“Grace is love that cares and stoops and rescues.” ~ John Stott
Society must establish law and order to successfully function in fairness and safety for its citizens. Laws set boundaries and when properly enforced, they bring order to potential chaos. It’s like having lines on the field at a sporting event. Without the lines and the rules that come with them, you would never know what was “in bounds” or “out of bounds”. Lines and rules bring order to the game.
Now think about all the “lines and rules” that bring order to your organization. Some are set by federal, state and local governments. Many of your “lines and rules” were set by the leadership of your organization in order to establish boundaries and communicate expectations to both the people on your team as well as those you serve. Lines and rules establish law and order.
It is best for everyone when their community or organization functions within a well-defined system of law and order. It establishes a sense of fairness. However, enforcing the law is not the only way to establish order.

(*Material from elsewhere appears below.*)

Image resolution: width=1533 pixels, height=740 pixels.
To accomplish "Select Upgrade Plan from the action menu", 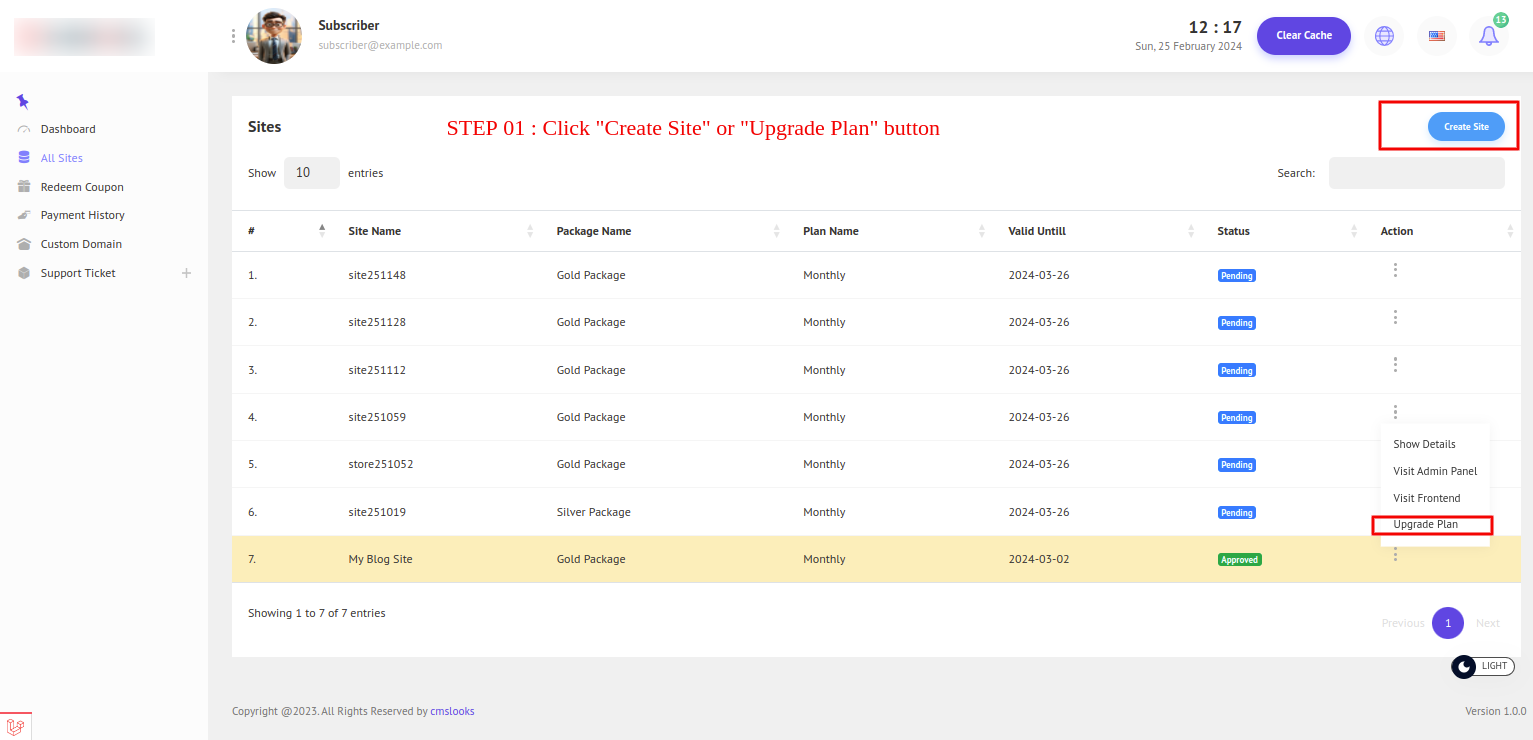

Servant leadership is based upon the value of knowing when to extend grace. Both enforcing the law and extending grace are essential components to establishing order in healthy way. In societies where laws are ruthlessly enforced, order is attained at the expense of the overall health of the culture. “Grace and Order” are just as vital to creating a positive and productive culture as “Law and Order”. Knowing when to enforce the law and when to extend grace requires a great deal of wisdom and discernment. The Apostle Paul wrote to the Thessalonians about this very issue:
Brothers and sisters, we urge you to warn those who are lazy. Encourage those who are timid. Take tender care of those who are weak. Be patient with everyone. See that no one pays back evil for evil, but always try to do good to each other and to all people. (1 Thessalonians 5:14-15 NLT)
Healthy, growing and fruitful cultures achieve order by enforcing their laws with grace. If you’ve ever been pulled over for a traffic violation and only given a warning, you have experienced “grace and order”. Think about how this might apply to how you lead your team. Are there times you could achieve order just as effectively by extending grace instead of enforcing a law? For Christian leaders, we have a compelling example in Jesus Christ. He lived and died to fulfill the requirements of the law through grace. Jesus came to bring grace and order to a world in chaos because of sin.
As a Christian leader, seek God’s wisdom today for how you might lead your team with a good balance between “Law and Order” and “Grace and Order”. Learn to value both. Don’t focus on doing what is fair, focus on doing what is right. Grace is never based on what’s fair, it is always undeserved.